Rewrite the post on IP segments and DNS zoning between "IP segments, DNS zones" and "server housing centres.", inclusive, changing "company" to "organization".

_PASSAGE_
........

IP segments, DNS zones and hostname best practice
Once I needed to come up with some reasonable convention of network and DNS zoning as
the company network should have consist of few offices connected together with few more server housing centres.
IP segments, DNS zoning and hostname conventions must have been taken into account.
I was given a free hand as any sofisticated network topology wasn’t build so far and whole company was using simple privat IP segment of 10.0.0.0/8 which satisfied some basic company needs.
First of all I was searching for some “best practice” regarding server hostnames as well as DNS zones naming schemas. I discovered few posts about choosing right hostnames for servers, switches and printers which gave me some rough idea. Another thing I read was RFC 1178 about how to choose a right hostname
The only thing that seemed to be clear at this point was the fact that there would be different IP segments accross all of company officess and server housing centers. Those would be then connected and routed together throgh some VPN server.
After while I came up with this:
- Each server is assigned its unique number which is used as prefix for server hostname (e.g. server057 )
- Switches are named likewise ( e.g. switch002 )

........

[Data listing]
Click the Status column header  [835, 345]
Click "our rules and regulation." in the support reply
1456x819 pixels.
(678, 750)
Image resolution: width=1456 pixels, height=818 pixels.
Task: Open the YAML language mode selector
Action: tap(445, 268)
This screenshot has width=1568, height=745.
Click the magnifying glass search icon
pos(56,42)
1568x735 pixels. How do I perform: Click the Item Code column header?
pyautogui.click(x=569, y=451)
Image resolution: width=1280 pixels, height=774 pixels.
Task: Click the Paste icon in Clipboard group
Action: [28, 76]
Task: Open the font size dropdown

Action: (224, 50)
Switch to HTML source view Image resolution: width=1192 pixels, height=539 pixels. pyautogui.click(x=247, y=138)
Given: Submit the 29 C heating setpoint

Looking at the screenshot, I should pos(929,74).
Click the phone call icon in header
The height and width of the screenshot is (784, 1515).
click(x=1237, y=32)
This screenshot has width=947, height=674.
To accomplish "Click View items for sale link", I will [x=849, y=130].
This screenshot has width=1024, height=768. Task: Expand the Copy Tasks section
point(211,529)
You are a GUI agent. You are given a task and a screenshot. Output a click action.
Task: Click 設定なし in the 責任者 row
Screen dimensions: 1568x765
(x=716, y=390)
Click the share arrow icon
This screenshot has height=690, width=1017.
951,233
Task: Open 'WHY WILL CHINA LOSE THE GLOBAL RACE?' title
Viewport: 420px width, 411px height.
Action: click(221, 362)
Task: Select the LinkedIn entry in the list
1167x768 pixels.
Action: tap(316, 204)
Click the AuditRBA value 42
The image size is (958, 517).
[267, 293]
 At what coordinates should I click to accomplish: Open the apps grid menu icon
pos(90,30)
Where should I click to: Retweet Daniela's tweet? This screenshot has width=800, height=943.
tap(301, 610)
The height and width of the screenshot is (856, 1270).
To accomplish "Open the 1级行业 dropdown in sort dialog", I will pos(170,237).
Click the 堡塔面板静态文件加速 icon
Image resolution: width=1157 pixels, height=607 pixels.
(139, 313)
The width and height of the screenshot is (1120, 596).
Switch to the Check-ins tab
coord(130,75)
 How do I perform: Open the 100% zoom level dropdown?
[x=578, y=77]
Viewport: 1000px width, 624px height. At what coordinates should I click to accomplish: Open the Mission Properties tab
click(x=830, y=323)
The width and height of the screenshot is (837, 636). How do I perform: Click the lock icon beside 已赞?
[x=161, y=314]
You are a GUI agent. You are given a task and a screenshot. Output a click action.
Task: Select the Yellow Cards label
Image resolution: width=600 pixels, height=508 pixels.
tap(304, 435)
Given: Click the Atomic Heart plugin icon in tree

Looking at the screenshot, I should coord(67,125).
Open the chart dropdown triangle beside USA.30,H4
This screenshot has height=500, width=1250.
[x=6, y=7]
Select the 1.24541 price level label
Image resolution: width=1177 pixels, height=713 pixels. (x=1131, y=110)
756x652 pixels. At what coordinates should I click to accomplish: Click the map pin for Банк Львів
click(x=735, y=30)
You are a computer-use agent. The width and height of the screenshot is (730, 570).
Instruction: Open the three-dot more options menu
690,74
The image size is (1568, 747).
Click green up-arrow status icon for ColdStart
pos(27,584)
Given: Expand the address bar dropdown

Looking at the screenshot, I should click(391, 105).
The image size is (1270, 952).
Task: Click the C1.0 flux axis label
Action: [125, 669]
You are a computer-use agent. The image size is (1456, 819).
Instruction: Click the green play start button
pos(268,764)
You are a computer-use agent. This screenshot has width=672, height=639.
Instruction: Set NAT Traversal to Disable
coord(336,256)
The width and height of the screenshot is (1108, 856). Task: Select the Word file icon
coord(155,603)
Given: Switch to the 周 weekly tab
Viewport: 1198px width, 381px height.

........

_RIGHT ANSWER_
IP segments, DNS zones and hostname best practice
Once I needed to come up with some reasonable convention of network and DNS zoning as
the organization network should have consist of few offices connected together with few more server housing centres.